Remember that in Java there are two ways to test for equality. For primitives, the == operator is always used. For objects, including Strings, either the == operator or the equals() method (that all classes inherit from class Object) can be used. But, be careful: == tests the equality of the two String references. Do both String references point to the same object, i.e. the same location in memory? On the other hand, String.equals() tests whether the value of the two String objects are the same. In most cases, you want to use String.equals().

A few examples will clarify the difference between == and equals():

String a = new String("a");

String aVar = new String("a");

//Notice I need to wrap the == comparison
//in () because of operator precedence rules.
System.out.println("a == aVar:" + (a == aVar));
System.out.println("a.equals(aVar):" + a.equals(aVar));

This will produce:

 a == aVar:false
a.equals(aVar):true

So, the == operator compared object references. It said that, no, a does not point to the same memory space as aVar: they point to different objects. a.equals(aVar) returns true, on the other hand, because the value of the two Strings are equal: they both contain "a".

Okay, it is just a tad bit trickier than what I just stated. Remember that there are two ways to define a String. What I just said applies only when at least one of the Strings was instantiated with the new keyword. In these cases, a new object is created in memory. But, what about when both String references point to the same string literal? Then the == and equals() comparisons will both return the same result! Take a look:

   //We are not using the new operator
String a = "a";
String aVar = "a";

System.out.println("a == aVar:" + (a == aVar));
System.out.println("a.equals(aVar):" + a.equals(aVar));

This will produce:

a == aVar:true
a.equals(aVar):true

Finding a Substring

A common operation is determining if a String contains a smaller substring.
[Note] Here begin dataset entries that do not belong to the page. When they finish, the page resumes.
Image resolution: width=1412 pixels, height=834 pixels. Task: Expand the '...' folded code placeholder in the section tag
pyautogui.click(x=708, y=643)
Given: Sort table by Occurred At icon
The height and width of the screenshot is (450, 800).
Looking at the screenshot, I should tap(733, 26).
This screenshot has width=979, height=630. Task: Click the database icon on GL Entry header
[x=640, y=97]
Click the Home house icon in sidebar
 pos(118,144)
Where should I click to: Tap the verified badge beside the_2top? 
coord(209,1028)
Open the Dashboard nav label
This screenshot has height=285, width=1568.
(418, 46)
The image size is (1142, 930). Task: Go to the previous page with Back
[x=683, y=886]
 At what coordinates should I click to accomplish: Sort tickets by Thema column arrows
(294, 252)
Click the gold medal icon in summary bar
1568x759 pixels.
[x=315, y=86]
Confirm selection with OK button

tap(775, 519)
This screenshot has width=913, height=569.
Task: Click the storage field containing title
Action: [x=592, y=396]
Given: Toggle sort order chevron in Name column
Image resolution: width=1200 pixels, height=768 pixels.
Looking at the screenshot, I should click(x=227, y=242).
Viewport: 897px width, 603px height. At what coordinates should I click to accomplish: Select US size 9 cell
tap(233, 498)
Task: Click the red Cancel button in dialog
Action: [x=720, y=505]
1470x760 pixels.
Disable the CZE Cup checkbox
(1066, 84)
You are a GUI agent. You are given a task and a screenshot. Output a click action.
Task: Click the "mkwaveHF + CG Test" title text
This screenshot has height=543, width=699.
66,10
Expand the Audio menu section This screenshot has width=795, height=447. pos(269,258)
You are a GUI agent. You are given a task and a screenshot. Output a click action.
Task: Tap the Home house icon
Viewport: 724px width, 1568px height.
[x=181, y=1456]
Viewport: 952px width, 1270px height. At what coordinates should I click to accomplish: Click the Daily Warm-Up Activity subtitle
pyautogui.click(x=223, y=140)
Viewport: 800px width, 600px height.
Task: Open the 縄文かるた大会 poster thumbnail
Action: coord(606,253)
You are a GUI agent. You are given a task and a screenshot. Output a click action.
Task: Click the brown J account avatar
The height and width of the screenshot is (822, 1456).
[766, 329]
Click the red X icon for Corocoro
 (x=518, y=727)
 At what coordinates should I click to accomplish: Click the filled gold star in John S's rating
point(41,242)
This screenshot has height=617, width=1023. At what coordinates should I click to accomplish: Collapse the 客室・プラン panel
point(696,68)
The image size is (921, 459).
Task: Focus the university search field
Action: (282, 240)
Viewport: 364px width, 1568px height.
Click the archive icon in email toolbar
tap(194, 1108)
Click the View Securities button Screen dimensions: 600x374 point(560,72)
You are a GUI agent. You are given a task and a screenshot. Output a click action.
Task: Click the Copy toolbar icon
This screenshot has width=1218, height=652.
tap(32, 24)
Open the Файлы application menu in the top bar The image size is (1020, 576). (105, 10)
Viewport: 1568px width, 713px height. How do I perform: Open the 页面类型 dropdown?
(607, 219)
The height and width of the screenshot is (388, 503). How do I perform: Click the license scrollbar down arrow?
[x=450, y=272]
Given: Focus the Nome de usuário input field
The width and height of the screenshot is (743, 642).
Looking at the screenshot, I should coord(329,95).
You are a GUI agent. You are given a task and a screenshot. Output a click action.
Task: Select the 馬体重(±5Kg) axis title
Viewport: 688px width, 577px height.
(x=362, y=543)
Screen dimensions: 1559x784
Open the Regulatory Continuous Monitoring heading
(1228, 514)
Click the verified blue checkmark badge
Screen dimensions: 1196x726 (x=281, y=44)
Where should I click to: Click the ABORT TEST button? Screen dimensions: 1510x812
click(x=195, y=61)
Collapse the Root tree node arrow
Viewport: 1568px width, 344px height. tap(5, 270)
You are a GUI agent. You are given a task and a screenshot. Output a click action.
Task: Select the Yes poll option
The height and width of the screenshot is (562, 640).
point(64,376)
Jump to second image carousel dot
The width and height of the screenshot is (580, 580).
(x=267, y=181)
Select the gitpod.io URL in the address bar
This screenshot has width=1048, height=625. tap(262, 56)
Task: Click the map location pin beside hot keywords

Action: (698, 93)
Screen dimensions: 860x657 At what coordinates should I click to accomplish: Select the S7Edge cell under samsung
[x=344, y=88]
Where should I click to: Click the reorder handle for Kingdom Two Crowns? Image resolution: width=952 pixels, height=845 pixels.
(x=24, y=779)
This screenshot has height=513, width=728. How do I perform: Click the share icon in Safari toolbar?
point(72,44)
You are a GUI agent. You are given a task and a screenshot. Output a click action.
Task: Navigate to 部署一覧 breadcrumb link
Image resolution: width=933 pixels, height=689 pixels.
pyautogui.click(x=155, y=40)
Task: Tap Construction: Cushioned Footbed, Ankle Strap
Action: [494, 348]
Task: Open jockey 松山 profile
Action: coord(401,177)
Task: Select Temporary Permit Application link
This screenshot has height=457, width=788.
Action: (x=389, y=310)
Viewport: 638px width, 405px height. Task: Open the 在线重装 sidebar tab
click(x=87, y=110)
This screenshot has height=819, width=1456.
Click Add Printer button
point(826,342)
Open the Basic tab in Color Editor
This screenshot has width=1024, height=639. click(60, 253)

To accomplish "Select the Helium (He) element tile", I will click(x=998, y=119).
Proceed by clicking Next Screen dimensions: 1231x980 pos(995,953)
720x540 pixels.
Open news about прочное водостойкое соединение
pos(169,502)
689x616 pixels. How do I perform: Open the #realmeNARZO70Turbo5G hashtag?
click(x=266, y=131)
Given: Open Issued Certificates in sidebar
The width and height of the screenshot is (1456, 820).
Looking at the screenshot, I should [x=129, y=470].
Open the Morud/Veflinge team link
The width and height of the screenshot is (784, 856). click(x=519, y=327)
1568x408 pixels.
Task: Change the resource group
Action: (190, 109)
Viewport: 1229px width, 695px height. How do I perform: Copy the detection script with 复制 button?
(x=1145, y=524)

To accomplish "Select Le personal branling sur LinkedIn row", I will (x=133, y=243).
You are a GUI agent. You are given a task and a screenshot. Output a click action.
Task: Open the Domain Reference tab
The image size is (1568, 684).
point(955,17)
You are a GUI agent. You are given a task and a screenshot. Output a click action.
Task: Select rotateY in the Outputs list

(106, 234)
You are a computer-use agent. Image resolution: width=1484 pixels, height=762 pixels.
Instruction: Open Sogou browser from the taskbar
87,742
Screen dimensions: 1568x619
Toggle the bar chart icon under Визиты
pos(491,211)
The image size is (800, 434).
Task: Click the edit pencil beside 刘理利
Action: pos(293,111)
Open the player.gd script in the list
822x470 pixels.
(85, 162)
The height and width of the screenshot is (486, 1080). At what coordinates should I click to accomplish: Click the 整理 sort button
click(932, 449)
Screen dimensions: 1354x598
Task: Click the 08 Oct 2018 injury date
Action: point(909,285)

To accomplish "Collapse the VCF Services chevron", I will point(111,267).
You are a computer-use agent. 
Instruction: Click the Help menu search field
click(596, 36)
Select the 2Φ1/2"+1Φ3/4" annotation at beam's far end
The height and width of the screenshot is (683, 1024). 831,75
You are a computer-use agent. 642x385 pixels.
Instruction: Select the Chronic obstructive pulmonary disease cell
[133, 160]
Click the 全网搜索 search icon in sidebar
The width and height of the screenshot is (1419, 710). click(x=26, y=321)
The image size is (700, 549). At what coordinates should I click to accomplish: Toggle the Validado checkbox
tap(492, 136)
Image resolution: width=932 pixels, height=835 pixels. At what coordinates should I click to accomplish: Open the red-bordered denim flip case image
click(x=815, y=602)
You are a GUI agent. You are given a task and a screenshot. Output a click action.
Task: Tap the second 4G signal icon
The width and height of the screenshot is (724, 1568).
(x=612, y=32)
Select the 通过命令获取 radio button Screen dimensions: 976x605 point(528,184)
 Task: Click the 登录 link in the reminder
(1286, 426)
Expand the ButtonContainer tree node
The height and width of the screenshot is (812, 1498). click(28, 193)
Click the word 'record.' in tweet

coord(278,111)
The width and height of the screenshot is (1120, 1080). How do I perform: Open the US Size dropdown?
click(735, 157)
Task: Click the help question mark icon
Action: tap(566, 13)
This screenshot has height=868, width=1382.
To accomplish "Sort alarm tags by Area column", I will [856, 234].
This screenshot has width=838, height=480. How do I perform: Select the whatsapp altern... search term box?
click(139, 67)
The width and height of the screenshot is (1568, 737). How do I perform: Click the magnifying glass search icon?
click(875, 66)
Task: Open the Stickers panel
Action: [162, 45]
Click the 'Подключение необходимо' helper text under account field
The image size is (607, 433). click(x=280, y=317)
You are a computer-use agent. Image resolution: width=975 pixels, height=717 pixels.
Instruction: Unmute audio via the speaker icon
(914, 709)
String address = "SSM College of Engg,Salem Main Road";
 int location = address.indexOf("Street");
 System.out.println("Street starts at index " + location);

substring() returns the zero-based index of the start of the substring. In this case: Street starts at index 9

Other String Methods

We have covered the essentials of how the String class works. But, there are dozens of useful String methods available and the best way to learn them is to read the API documentation and write some practice code (just as we did above). Here are some of the most useful String methods:

endsWith(String s)	Does the String end with the String s.
contains(CharSequence s)	Does the String contain the CharSequence s.
length()	Return the number of characters in the String.
split(String regex)	Use regular expression to split the String into a String[].
substring(int beginIndex, int endIndex)	Return the substring between beginIndex and endIndex.
trim()	Remove leading and trailing whitespace from the String.